--- Given records Enclosed Below ---

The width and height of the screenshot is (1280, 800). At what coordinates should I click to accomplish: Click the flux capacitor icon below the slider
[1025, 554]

--- End of Enclosed Given records ---
--- Given records Enclosed Below ---

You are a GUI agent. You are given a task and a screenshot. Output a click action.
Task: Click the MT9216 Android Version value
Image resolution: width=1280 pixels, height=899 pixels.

--- End of Enclosed Given records ---
--- Given records Enclosed Below ---

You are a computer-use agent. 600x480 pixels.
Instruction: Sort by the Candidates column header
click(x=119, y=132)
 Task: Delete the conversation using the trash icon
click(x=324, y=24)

--- End of Enclosed Given records ---

Instructions for the task: Transcribe each line of the data above, unaltered, from the one where "Task: Click the MT9216 Android Version value" appears to the one where "Image resolution: width=1280" appears, inclusive of both.

Result:
Task: Click the MT9216 Android Version value
Image resolution: width=1280 pixels, height=899 pixels.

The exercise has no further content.